**Tasks and exercises**
- 1) Answer these from the trading-fees thread below:
(a) How many shares did bettrave buy, and at what price?
(b) What did the live chat say the extra charge was?
(c) Which brokerage does gibor365 suggest moving the account to?
- 2) Carry the trading-fees thread below forward, beginning with the body of the final post, whose header already appears.

**Passage shown**
■ ■ ■

# Help: new to trading



## bettrave (Jan 10, 2013)

I'm new to trading.
Today, I bought and sold HGU.TO
I use Questrade.
Bought 900 shares at 5.37$
Sold 450 at 5.39$ and 450 at 5.42$
I bought at market price.
I placed an order to sell 450 at 5.42$, then changed it to 5.39$ and then sold at 5.39
I placed an order to sell 450 at 5.42$, then sold it a while after.
I gained 31,50$, but in my account I only have 9.27$ more.
They charge me a commission of 9,95$ each time I sold.
So, I should have 11.60$ more, not 9.27$.
I asked on live chat and they response that it was ECN fees.
Can someone explain me ECN fees?
And, it seems that I can avoid those fees, how?
Thank you!


----------



## Ethan (Aug 8, 2010)

http://www.questrade.com/pricing/exchange_ecn_fees.aspx


----------



## bettrave (Jan 10, 2013)

For exemple:
Bought 900 shares at 5.37$. Fees are 12.15$
Why?


----------



## humble_pie (Jun 7, 2009)

bettrave it bothers me to see a new investor doing this. It's suicide for the account.

one cmf forum member had tiny penny trades down to an art form. Most days he'd manage to collect at least lunch money. Little by little, his tiny grains of sand built up. Last heard from, he had a small sandspit that had surfaced above the waters.

the difference is, he knew what he was doing. Isn't there something you can study that will give you a better grip on the market. Buying blind, selling blind in 2 different lots (2 commish) moments later, then complaining about the broker is time & effort wasted ...


----------



## bettrave (Jan 10, 2013)

humble_pie said:


> bettrave it bothers me to see a new investor doing this. It's suicide for the account.
> 
> one cmf forum member had tiny penny trades down to an art form. Most days he'd manage to collect at least lunch money. Little by little, his tiny grains of sand built up. Last heard from, he had a small sandspit that had surfaced above the waters.
> 
> the difference is, he knew what he was doing. Isn't there something you can study that will give you a better grip on the market. Buying blind, selling blind in 2 different lots (2 commish) moments later, then complaining about the broker is time & effort wasted ...


Sorry to bother you ...


----------



## gibor365 (Apr 1, 2011)

Just wondering what would you do if stock would go down 2-3% half an hour after you bought it?!

If you like to continue with such trading, move account to CIBC Investor Edge, so pay one 1 time commission 6.95 on all your buys a,d 6.95 on all your sell during the day.


----------



## gibor365 (Apr 1, 2011)

■ ■ ■

**Supplied data**
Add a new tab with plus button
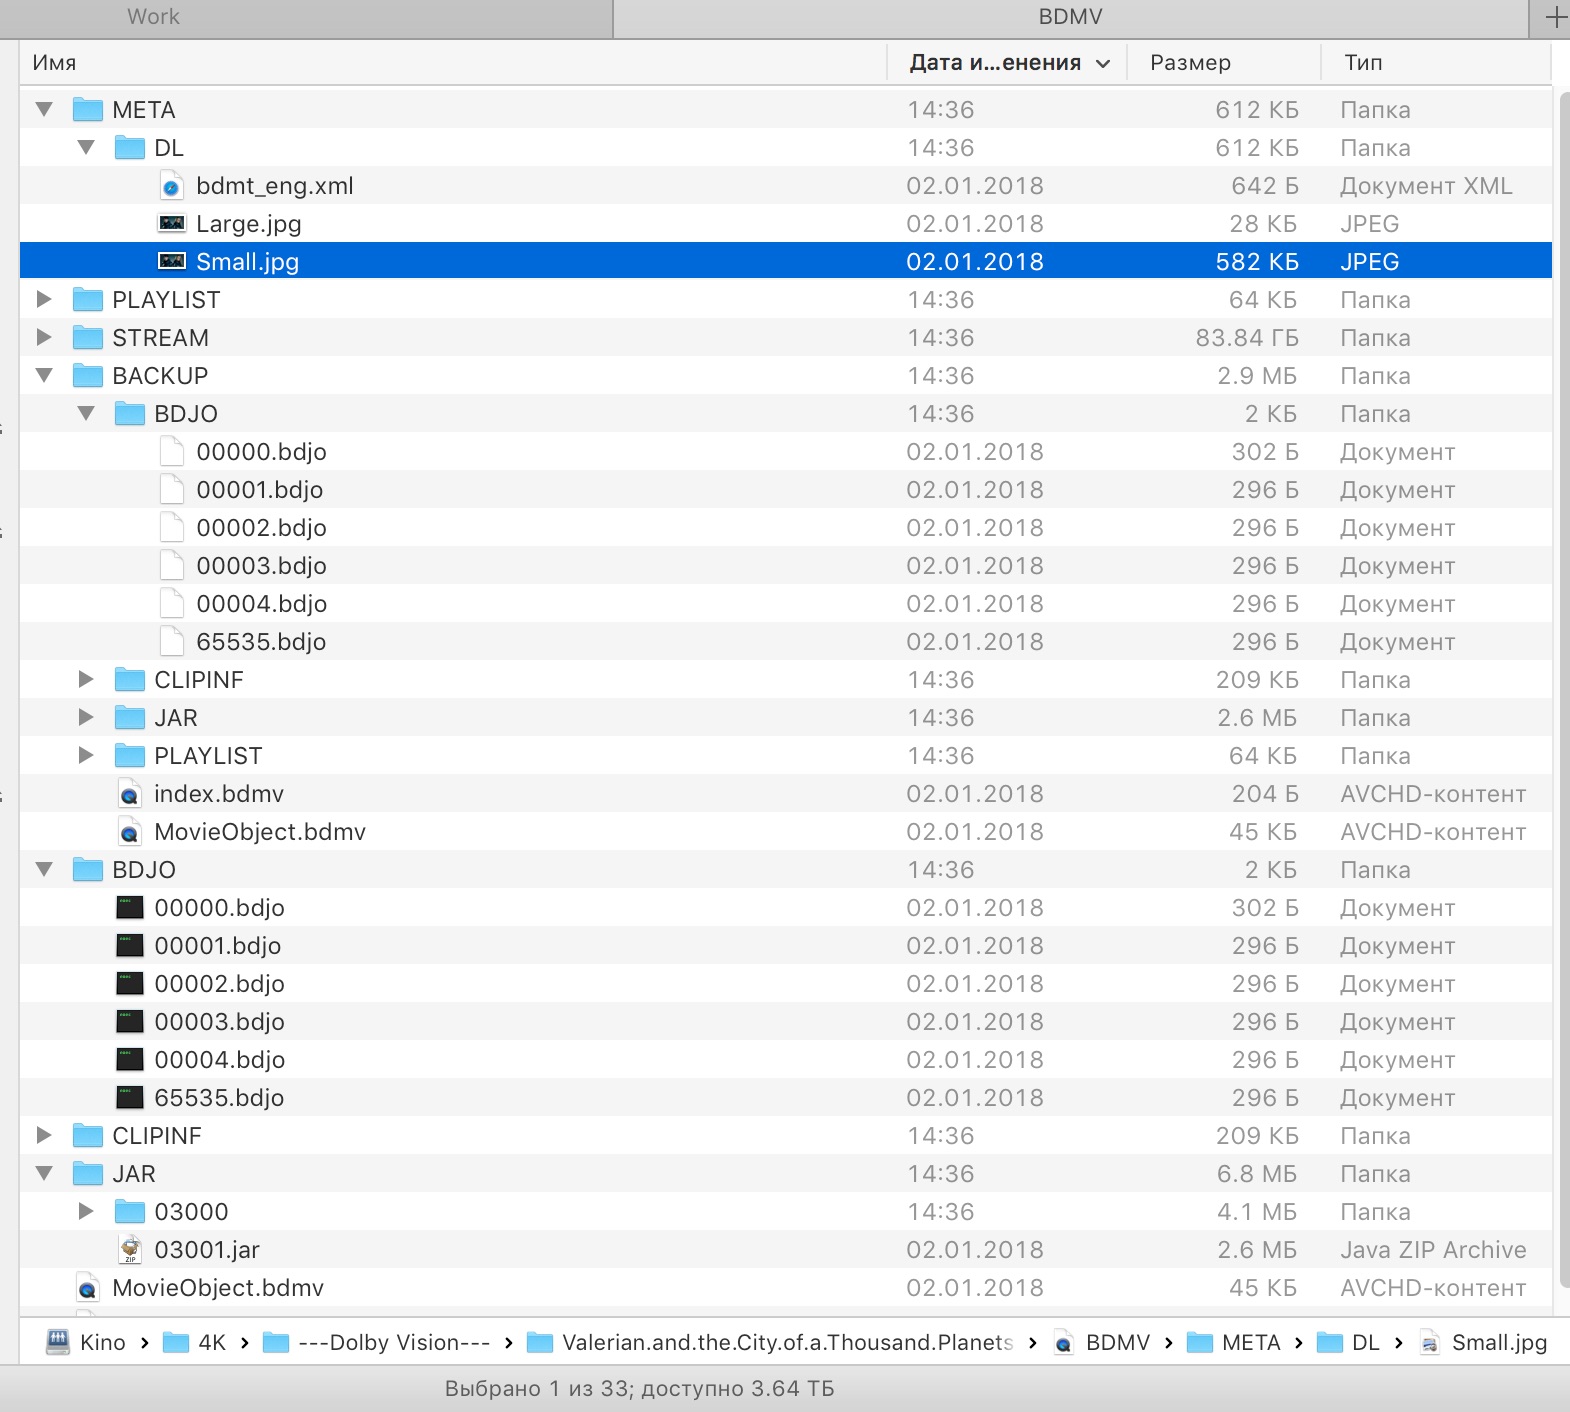Screen dimensions: 1570x1412 (1555, 17)
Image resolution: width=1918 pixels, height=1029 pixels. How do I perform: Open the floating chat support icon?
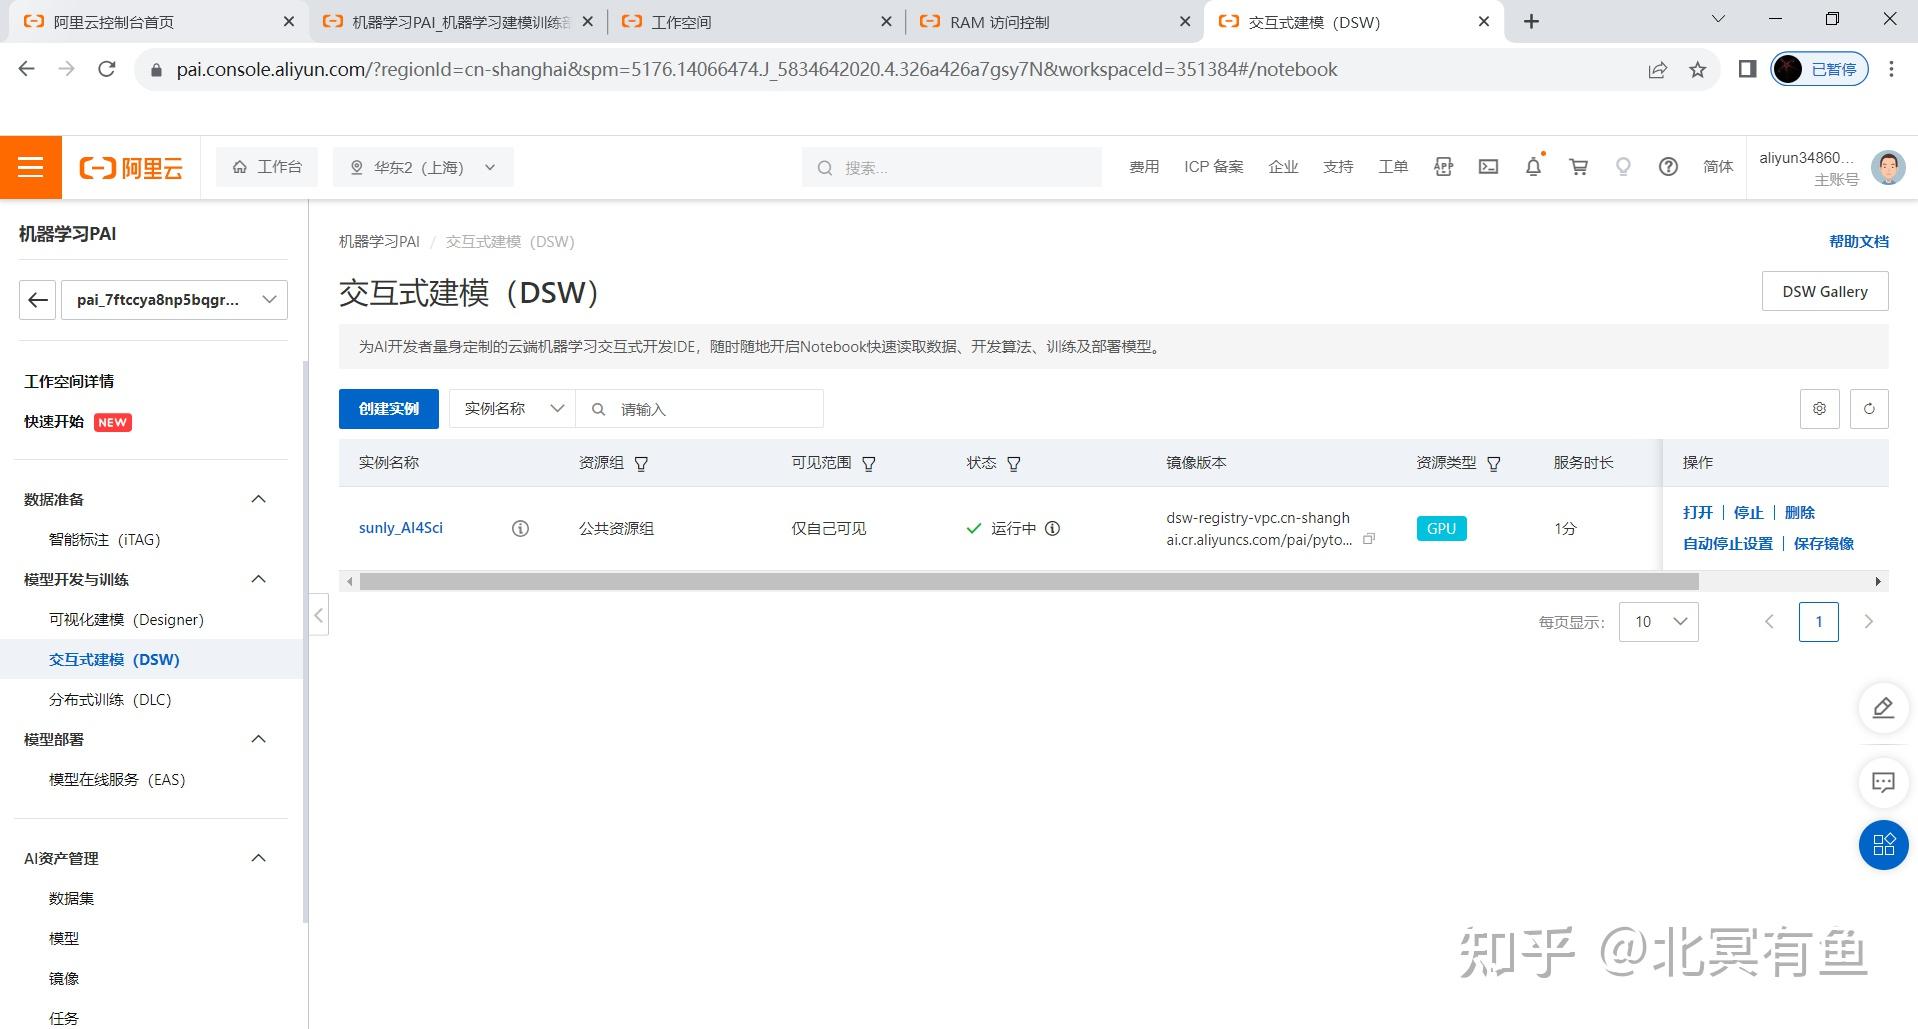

■ ■ ■

**Set of answers**
- 1)
(a) 900 shares at 5.37$.
(b) ECN fees.
(c) CIBC Investor Edge.

- 2)
Ethan said:


> http://www.questrade.com/pricing/exchange_ecn_fees.aspx


What the hell is it?! I've never heard about such fees in TDW and Investor Edge


----------



## humble_pie (Jun 7, 2009)

take the hint, bettrave. You're in no shape to be fooling around like this.


----------



## Toronto.gal (Jan 8, 2010)

gibor said:


> I've never heard about such fees in TDW and Investor Edge


They do charge as well, but never so high.

*Bettrave:* why did you buy at market price?! Was there a particular reason why you traded this today? 

I noticed that the ETF started at $5.25, so it seems you were chasing it on the way up; that is dangerous to do for a newbie, especially if you did not have good reasons for trading it, ie: did it blindly. I gather you panicked, and hence you exited 1/2 your position for .2 cents profit in probably as many minutes. 

Have you done any virtual trading before you did it live? Have you read any books about trading? I would start doing these 2 first for a couple of months at the very least.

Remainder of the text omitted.